Wochenrückblick 05/2014

 Die News der Woche werden dieses Mal vom Christentum bestimmt – ob Italien, Deutschland oder Irland.

  • Der kleinen Kirche San Pietro della Ienca in den Abruzzen wurde ein großes Kruzifix sowie eine Reliquie mit Blut des verstorbenen Papstes Johannes Paul II. gestohlen. Über 50 Polizisten durchkämmen die Region mit Spürhunden, um die Diebe zu finden. Da Johannes Paul II. voraussichtlich im April heilig gesprochen werden soll, werden Reliquien dieser Art in ihrem Wert in die Höhe schnellen. Die Phiole war der Kirche nach dem Tod des Papstes überreicht worden, weil dieser die Abruzzen sehr geschätzt hatte und auch in San Pietro della Ienca öfter zum Gebet verweilt war.
  • Der Kölner Erzbischof Meisner hat bei einer Veranstaltung des Neokatechumenalen Weges, einer innerkatholischen Bewegung, eine Familie dieser Richtung mit drei muslimischen Familien aufgewogen.

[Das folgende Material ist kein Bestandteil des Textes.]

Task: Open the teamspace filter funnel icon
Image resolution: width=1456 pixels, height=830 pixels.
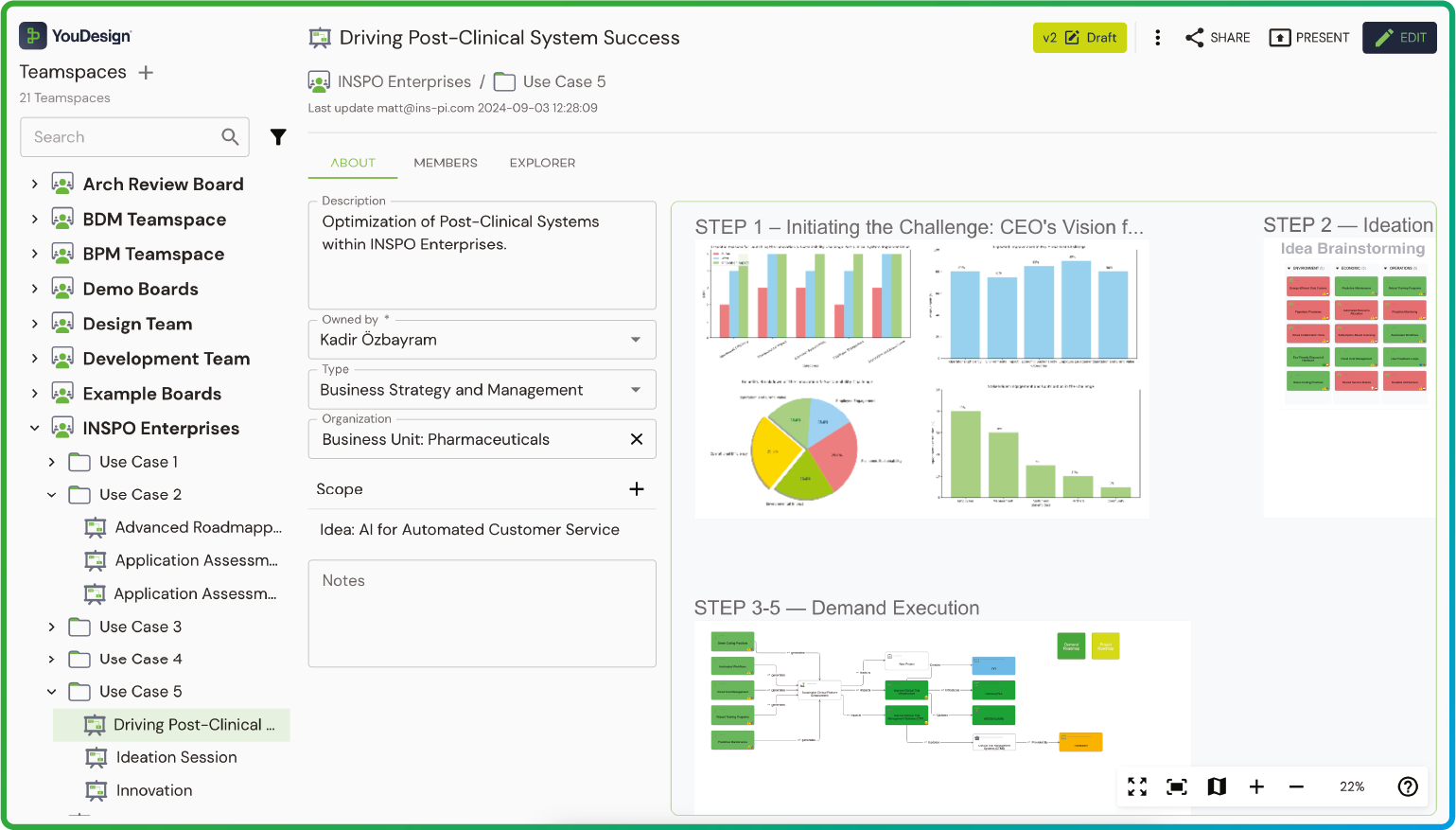Action: pyautogui.click(x=278, y=137)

Diese Äußerung sorgte unter muslimischen Vertretern für Verstimmung, da sie Vorurteile und Ressentiments gegenüber Muslimen schüre. Joachim Kardinal Meisner entschuldigte sich bereits und erklärte, er bezog sich auf den festen Glauben der meist kinderreichen Familien dieser Bewegung.
  • Der Europäische Gerichtshof für Menschenrechte in Den Haag hat entschieden, dass Irland für den Schutz der Kinder auch an den vom Staat geförderten katholischen Schulen verantwortlich ist. An irischen Gerichten war dieser Fall zunächst mit der Begründung abgewiesen worden, dass die Schule keine staatliche ist.
  • Nach über 50 Jahren archäologischer Ausgrabungen wird erstmals ein Friedhof in der Nähe des Petersdoms für Besucher zugänglich gemacht. Aktuellem Kenntnisstand zufolge wurde der Friedhof zwischen dem 1. Jahrhundert vor und nach Christus genutzt. Die Funde sind besonders gut erhalten, da Erdrutsche und Schlammlawinen halfen, sie zu konservieren. Die Gräber gäben einen guten Eindruck davon, wie sich die Bestattungskultur veränderte und zeigt den beginnenden Einfluss des Christentums.
  • In Mombasa, Kenia, hat die Polizei am Sonntag die Musa-Moschee der Stadt gestürmt. Anlass war das Hissen einer Flagge der Shabab-Miliz auf der Moschee. Nachdem polizeiliche Warnung ignoriert worden, stürmten die Kräfte die Moschee. Dabei gab es einen Toten und zwei Verletzte. Der Polizei wird von rechten Kräften vorgeworfen, überreagiert zu haben. Die zuständigen Stellen verteidigen das Handeln mit dem Hinweis auf frühere Auseinandersetzungen zwischen Polizeikräften und jungen Muslimen.